# EXTRAIT DU TEXTE
──────────────────────────────
Quelle place pour la psychanalyse en France ?


Yann Verdo | 
Quelle place pour la psychanalyse en France ? ©courtesy Freud Museum London

Les uns en font le sacerdoce de toute une vie, les autres adorent la haïr. Qu'on ait eu besoin d'elle ou qu'on s'en méfie comme de la peste, la psychanalyse laisse rarement indifférent. Quatre-vingts ans après la mort de son fondateur, nous l'avons arrachée aux querelles de chapelles et couchée sur le divan.

Il arrive que la mort des grands hommes prenne un tour étrangement symbolique. Quand Galilée s'éteint en 1642 dans sa villa florentine d'Arcetri, où il était tenu reclus depuis sa condamnation par le tribunal de la Sainte-Inquisition, cela faisait quatre ans qu'il tâtonnait dans les ténèbres, étant devenu, avec l'âge, quasiment aveugle : une façon pour Dieu - celui de ses contempteurs dominicains - de le punir d'en avoir tant « vu » avec sa fameuse lunette astronomique ?
──────────────────────────────
# LISTE DES ENTRÉES
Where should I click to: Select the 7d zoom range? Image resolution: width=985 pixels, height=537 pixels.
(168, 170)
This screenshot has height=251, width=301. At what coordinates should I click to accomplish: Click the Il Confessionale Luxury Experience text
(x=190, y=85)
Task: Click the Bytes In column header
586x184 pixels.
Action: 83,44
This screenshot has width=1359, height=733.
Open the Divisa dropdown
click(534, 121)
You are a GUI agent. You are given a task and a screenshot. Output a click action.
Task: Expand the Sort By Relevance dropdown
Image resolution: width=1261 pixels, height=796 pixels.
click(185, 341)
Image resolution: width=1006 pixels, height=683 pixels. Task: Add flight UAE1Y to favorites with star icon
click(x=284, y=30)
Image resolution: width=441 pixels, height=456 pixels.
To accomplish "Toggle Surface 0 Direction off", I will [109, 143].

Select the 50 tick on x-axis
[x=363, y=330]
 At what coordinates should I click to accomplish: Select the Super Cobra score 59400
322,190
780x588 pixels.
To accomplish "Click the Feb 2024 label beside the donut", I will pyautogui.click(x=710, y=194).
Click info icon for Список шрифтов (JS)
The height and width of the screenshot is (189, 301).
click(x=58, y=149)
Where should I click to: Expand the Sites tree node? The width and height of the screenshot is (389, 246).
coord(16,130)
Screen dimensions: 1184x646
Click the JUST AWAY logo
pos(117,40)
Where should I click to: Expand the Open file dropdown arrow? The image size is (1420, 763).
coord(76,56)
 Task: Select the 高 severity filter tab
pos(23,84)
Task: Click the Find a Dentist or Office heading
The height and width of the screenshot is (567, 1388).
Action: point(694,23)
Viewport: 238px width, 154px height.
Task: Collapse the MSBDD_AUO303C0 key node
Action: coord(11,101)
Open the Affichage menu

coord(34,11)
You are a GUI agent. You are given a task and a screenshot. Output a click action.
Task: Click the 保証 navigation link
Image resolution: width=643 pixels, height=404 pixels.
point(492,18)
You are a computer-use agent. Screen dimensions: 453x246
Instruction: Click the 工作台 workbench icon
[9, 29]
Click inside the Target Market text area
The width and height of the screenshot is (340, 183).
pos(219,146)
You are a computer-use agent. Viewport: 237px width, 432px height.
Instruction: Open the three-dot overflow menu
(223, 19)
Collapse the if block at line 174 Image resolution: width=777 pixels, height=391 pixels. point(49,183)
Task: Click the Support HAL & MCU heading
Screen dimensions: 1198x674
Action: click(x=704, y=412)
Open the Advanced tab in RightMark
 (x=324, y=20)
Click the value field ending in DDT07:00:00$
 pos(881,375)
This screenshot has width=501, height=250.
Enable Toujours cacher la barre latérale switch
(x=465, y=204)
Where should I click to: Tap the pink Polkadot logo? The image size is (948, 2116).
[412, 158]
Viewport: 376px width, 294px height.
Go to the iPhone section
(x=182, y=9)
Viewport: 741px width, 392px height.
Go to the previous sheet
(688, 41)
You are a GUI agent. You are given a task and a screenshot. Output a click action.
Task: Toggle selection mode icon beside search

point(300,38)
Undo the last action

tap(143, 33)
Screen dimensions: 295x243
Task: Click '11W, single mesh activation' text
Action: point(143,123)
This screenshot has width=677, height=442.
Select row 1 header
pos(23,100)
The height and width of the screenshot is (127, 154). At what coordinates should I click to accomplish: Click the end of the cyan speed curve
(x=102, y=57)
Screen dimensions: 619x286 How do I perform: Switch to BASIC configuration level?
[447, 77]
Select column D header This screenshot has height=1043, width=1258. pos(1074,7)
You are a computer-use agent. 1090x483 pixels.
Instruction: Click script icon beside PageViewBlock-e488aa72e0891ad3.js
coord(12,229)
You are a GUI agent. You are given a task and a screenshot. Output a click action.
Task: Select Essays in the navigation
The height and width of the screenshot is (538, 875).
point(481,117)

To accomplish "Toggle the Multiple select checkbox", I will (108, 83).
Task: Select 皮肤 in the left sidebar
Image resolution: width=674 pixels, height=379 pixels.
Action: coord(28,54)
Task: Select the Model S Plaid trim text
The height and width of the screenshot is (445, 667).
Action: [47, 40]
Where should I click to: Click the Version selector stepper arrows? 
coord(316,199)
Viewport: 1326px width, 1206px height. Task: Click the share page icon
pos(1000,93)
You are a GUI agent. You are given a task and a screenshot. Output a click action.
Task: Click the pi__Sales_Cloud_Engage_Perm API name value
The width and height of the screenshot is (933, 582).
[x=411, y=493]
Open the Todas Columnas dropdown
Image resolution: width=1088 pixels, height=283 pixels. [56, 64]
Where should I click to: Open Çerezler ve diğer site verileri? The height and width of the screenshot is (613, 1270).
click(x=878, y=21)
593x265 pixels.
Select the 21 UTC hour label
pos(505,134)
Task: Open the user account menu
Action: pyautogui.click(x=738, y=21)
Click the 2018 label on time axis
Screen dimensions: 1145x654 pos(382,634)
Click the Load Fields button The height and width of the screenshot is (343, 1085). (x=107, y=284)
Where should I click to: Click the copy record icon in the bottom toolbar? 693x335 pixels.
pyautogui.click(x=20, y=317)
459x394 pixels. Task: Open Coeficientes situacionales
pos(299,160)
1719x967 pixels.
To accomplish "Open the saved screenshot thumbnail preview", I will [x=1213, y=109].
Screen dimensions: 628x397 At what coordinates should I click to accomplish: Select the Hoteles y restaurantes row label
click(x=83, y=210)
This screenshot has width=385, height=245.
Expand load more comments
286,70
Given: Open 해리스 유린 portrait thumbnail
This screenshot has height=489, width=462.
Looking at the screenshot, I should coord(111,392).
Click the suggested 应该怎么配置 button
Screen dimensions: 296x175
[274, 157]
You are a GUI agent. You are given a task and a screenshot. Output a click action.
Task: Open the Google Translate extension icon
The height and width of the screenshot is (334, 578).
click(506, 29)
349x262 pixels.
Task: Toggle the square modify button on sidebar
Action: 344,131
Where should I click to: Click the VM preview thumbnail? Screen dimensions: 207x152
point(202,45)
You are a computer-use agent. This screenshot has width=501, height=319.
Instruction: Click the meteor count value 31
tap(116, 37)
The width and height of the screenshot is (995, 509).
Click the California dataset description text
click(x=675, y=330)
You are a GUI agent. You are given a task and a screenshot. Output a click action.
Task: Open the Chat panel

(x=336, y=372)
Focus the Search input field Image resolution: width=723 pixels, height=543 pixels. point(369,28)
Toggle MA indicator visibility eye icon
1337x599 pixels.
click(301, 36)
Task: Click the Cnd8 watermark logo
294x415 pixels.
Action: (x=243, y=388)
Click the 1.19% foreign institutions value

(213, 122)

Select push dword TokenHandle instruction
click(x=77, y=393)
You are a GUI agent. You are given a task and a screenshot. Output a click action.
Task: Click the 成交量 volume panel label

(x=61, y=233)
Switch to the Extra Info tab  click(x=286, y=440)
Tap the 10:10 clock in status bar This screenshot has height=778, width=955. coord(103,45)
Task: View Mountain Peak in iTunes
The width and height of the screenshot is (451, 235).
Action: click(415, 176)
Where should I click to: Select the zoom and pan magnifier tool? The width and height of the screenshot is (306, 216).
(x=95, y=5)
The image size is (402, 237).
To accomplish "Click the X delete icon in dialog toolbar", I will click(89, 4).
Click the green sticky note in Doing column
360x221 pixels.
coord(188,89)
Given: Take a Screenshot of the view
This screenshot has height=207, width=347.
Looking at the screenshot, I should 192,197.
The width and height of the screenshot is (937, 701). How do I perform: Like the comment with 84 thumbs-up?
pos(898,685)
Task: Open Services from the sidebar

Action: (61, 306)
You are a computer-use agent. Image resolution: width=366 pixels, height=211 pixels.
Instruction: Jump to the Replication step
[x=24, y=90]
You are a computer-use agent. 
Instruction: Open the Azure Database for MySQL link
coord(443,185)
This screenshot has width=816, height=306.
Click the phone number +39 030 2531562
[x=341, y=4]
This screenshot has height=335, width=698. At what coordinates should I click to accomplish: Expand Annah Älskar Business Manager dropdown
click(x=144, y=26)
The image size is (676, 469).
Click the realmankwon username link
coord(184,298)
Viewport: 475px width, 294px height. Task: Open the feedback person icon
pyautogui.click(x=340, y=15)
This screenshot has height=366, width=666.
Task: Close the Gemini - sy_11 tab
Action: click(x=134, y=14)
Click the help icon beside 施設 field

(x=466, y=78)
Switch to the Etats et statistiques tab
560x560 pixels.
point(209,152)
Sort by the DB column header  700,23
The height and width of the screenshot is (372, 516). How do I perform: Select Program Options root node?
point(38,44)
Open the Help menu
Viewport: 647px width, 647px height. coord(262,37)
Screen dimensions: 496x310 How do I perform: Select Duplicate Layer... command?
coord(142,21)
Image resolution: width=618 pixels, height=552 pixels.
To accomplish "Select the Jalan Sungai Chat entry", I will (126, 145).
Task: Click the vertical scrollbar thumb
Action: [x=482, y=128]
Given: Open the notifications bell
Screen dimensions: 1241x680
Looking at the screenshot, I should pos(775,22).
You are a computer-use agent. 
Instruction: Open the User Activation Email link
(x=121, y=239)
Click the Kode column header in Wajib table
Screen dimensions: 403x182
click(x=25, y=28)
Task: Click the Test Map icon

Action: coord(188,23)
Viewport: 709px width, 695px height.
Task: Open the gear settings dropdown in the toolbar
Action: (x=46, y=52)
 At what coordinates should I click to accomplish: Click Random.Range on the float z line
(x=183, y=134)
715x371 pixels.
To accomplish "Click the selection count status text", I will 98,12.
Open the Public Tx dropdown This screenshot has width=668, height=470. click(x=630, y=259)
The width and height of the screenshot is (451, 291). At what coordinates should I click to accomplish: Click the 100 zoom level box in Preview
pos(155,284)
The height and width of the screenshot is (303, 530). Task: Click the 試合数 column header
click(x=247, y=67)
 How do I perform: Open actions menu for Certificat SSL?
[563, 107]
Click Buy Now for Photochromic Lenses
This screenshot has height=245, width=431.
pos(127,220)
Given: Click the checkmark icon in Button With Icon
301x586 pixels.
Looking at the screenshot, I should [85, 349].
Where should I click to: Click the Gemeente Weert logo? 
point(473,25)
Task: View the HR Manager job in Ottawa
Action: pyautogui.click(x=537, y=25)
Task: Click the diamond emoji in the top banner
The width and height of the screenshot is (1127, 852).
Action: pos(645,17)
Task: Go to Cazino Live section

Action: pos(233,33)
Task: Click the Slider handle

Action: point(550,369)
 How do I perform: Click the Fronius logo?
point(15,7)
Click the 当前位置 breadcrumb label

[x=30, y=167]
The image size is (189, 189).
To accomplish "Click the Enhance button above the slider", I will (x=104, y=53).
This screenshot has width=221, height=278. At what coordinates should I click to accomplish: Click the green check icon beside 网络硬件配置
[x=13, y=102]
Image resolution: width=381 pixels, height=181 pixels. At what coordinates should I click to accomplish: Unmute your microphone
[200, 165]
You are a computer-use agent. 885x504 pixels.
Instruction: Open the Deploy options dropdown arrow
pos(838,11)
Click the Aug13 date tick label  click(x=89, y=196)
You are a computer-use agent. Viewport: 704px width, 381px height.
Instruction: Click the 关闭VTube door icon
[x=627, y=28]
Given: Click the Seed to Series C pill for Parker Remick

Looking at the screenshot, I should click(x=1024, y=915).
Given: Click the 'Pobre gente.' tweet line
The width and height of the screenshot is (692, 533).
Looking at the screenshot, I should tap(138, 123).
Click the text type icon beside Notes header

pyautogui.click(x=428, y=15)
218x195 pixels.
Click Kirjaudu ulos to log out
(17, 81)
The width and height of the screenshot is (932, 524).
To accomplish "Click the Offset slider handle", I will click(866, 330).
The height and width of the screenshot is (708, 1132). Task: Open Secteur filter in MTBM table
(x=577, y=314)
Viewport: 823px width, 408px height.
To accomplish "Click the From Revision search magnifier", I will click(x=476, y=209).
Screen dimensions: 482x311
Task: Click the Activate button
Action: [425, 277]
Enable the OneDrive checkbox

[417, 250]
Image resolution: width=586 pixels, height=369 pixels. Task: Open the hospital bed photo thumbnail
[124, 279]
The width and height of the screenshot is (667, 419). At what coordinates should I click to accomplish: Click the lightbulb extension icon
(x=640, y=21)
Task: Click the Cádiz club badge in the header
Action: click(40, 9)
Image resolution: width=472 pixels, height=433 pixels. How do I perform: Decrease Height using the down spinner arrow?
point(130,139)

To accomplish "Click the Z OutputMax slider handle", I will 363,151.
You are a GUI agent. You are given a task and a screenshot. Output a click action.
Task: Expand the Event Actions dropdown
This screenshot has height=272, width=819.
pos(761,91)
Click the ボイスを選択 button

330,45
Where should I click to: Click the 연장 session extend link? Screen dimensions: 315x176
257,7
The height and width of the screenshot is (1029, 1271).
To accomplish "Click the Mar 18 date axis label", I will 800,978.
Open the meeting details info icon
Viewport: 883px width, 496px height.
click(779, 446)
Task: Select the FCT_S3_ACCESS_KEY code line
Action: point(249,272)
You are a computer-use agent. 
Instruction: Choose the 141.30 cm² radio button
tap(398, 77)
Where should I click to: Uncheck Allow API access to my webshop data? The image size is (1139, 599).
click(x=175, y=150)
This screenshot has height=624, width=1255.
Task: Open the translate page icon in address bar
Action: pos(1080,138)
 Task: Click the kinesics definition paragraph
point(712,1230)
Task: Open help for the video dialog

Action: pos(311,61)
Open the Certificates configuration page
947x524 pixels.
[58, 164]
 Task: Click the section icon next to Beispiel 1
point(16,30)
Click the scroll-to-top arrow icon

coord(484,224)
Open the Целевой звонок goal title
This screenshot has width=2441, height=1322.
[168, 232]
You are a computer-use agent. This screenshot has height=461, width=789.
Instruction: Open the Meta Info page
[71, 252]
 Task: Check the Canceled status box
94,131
──────────────────────────────
# CONSIGNES DE TRAVAIL
Poursuivez le texte sur la place de la psychanalyse en France, juste après sa dernière phrase, celle qui parle de la mort de Galilée.

# RÉSULTAT CI-DESSOUS
Le 23 septembre 1939, en cette ville de Londres où il avait fini, en désespoir de cause, par s'exiler un an plus tôt, Sigmund Freud succombait à ce cancer du maxillaire supérieur qu'il endurait depuis deux décennies. Mort au seuil d'un nouveau conflit mondial qui allait une nouvelle fois mettre en lumière, et de quelle horrifique façon, l'existence de ces diverses « pulsions de mort » nichées au coeur de tout homme - pas seulement des nazis - que le fondateur de la psychanalyse avait théorisées en 1920 dans Au-delà du principe de plaisir. Mort, surtout, d'une maladie qui l'avait pris à la bouche, l'organe de la voix. Comme si, lui aussi, avait été puni par où il avait « péché ».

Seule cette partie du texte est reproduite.